So I presume you ask the customer what toilet they bought and if it's a glacier bay you refuse the job and they hire someone else? Did you have one fail?


----------



## ShtRnsdownhill (Jan 13, 2016)

Tango said:


> I've installed many glacier bay if I remember correctly, the plastic in there is so stiff and the flapper is rigid too!
> 
> So I presume you ask the customer what toilet they bought and if it's a glacier bay you refuse the job and they hire someone else? Did you have one fail?


do you remember about 10 years ago the big box stores sold toilets with some whacky fill valve that looked like the top half of a quart of oil...it worked on a diaphragm and water pressure to shut off..they SUXED....


----------



## mtfallsmikey (Jan 11, 2010)

On the flip side, I love the new Toto's that were installed during remodeling of the bathrooms in one of my buildings. I have conducted extreme loading testing, having dropped deuces after not going for 3 days, then wiping with bi-fold paper towels, have yet to clog one. The Toto motion sensor flush valves work great too, sounds like a jet taking off.


----------



## ShtRnsdownhill (Jan 13, 2016)

mtfallsmikey said:


> On the flip side, I love the new Toto's that were installed during remodeling of the bathrooms in one of my buildings. I have conducted extreme loading testing, having dropped deuces after not going for 3 days, then wiping with bi-fold paper towels, have yet to clog one. The Toto motion sensor flush valves work great too, sounds like a jet taking off.





not going for 3 days??? I think you got a backup problem right there....time for some fiber....:vs_laugh:


----------



## Tango (Jan 13, 2018)

ShtRnsdownhill said:


> do you remember about 10 years ago the big box stores sold toilets with some whacky fill valve that looked like the top half of a quart of oil...it worked on a diaphragm and water pressure to shut off..they SUXED....


Nope back then I was mostly doing commercial and industrial. Mostly just installing pipe.

Still all the toilets I encounter nowadays are just regular new style fill valves and some old style ball float.


----------



## Tango (Jan 13, 2018)

Just got a call from a woman with an American Standard with a 2 flush buttons . I told her to send pics of the tank because parts will probably have to be ordered in. She said she'd call the place where she bought it from. I doubt parts are available for dual button in the entire region.

No news yet and she wasn't happy she wouldn't get a precise time tomorrow afternoon after my first job. 12-4 pm wasn't good enough.


----------



## mtfallsmikey (Jan 11, 2010)

ShtRnsdownhill said:


> not going for 3 days??? I think you got a backup problem right there....time for some fiber....:vs_laugh:


Yeah, doesn't happen all of the time. Wish a mfr. would hire me as a Beta tester.


----------



## mtfallsmikey (Jan 11, 2010)

Tango said:


> Nope back then I was mostly doing commercial and industrial. Mostly just installing pipe.
> 
> Still all the toilets I encounter nowadays are just regular new style fill valves and some old style ball float.

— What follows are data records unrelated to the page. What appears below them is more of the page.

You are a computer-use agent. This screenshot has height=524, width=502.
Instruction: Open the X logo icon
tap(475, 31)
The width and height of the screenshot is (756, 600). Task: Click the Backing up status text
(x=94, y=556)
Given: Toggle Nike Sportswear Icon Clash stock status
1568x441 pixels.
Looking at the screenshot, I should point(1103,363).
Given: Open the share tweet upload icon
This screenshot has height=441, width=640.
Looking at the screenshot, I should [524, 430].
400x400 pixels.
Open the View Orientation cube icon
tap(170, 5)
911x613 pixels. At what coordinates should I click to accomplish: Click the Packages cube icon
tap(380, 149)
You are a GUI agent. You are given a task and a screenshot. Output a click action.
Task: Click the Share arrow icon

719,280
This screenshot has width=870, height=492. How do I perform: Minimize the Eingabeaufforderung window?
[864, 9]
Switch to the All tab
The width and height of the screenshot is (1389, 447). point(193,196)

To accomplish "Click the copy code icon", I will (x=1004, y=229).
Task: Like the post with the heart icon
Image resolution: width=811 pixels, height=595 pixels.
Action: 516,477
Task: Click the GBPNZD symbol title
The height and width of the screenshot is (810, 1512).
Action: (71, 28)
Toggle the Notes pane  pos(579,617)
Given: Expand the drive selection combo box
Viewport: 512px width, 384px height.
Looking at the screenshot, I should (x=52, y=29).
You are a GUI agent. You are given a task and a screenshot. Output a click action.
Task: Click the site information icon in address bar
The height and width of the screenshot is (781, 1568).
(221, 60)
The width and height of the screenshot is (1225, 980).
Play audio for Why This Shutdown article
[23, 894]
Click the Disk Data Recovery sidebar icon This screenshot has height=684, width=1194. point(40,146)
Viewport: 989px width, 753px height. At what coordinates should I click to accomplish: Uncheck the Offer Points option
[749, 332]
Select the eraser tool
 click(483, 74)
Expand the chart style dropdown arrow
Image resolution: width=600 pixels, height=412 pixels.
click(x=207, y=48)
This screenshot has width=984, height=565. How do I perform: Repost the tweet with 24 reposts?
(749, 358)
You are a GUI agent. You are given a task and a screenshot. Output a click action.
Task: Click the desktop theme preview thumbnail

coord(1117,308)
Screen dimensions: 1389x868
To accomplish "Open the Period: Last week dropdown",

I bought one of the old-school fill valves for the john in my brother in laws cabin. I set everything up to be able to drain the water lines easily, but a modern anti-siphon fill valve wouldn't allow the line going to the toilet to drain. The ball float type of fill valve will siphon, problem solved.
I also still have some old flush balls/lift wires in my stash.


----------



## Tango (Jan 13, 2018)

mtfallsmikey said:


> On the flip side, I love the new Toto's that were installed during remodeling of the bathrooms in one of my buildings. I have conducted extreme loading testing, having dropped deuces after not going for 3 days, then wiping with bi-fold paper towels, have yet to clog one. The Toto motion sensor flush valves work great too, sounds like a jet taking off.





ShtRnsdownhill said:


> not going for 3 days??? I think you got a backup problem right there....time for some fiber....:vs_laugh:


2 Table spoons of metamucil in a tall glass of water each day. No bloating or constipation, no more toilet issues! Been taking that for a decade.

Oh if it's your first time, 1 Table spoon. :wink:


----------



## Standard Drain (Feb 17, 2016)

I ended up ordering replacement flanges and it worked. The original ones had warped bubbles inside them.


----------



## ShtRnsdownhill (Jan 13, 2016)

Tango said:


> 2 Table spoons of metamucil in a tall glass of water each day. No bloating or constipation, no more toilet issues! Been taking that for a decade.
> 
> Oh if it's your first time, 1 Table spoon. :wink:


that borders on " the too much information" area....:vs_poop: :vs_poop: :vs_poop: :vs_poop: :vs_poop:


----------



## Tango (Jan 13, 2018)

ShtRnsdownhill said:


> that borders on " the too much information" area....:vs_poop: :vs_poop: :vs_poop: :vs_poop: :vs_poop:


I think you should use some too, you know a reply 5 days after my post...Aren't you bloated after that much time? :vs_laugh::vs_laugh:


----------



## Debo22 (Feb 15, 2015)

Tango said:


> 2 Table spoons of metamucil in a tall glass of water each day. No bloating or constipation, no more toilet issues! Been taking that for a decade.
> 
> Oh if it's your first time, 1 Table spoon. :wink:


Are you 70 years old?


----------



## skoronesa (Oct 27, 2015)

Debo22 said:


> Are you 70 years old?





Metamucil is not just for old people. My ex had some intestine removed at birth so I got her drinking oj with metamucil, helped a lot. I was in great physical shape at the time and I even felt better and had things work better when I would drink her oj.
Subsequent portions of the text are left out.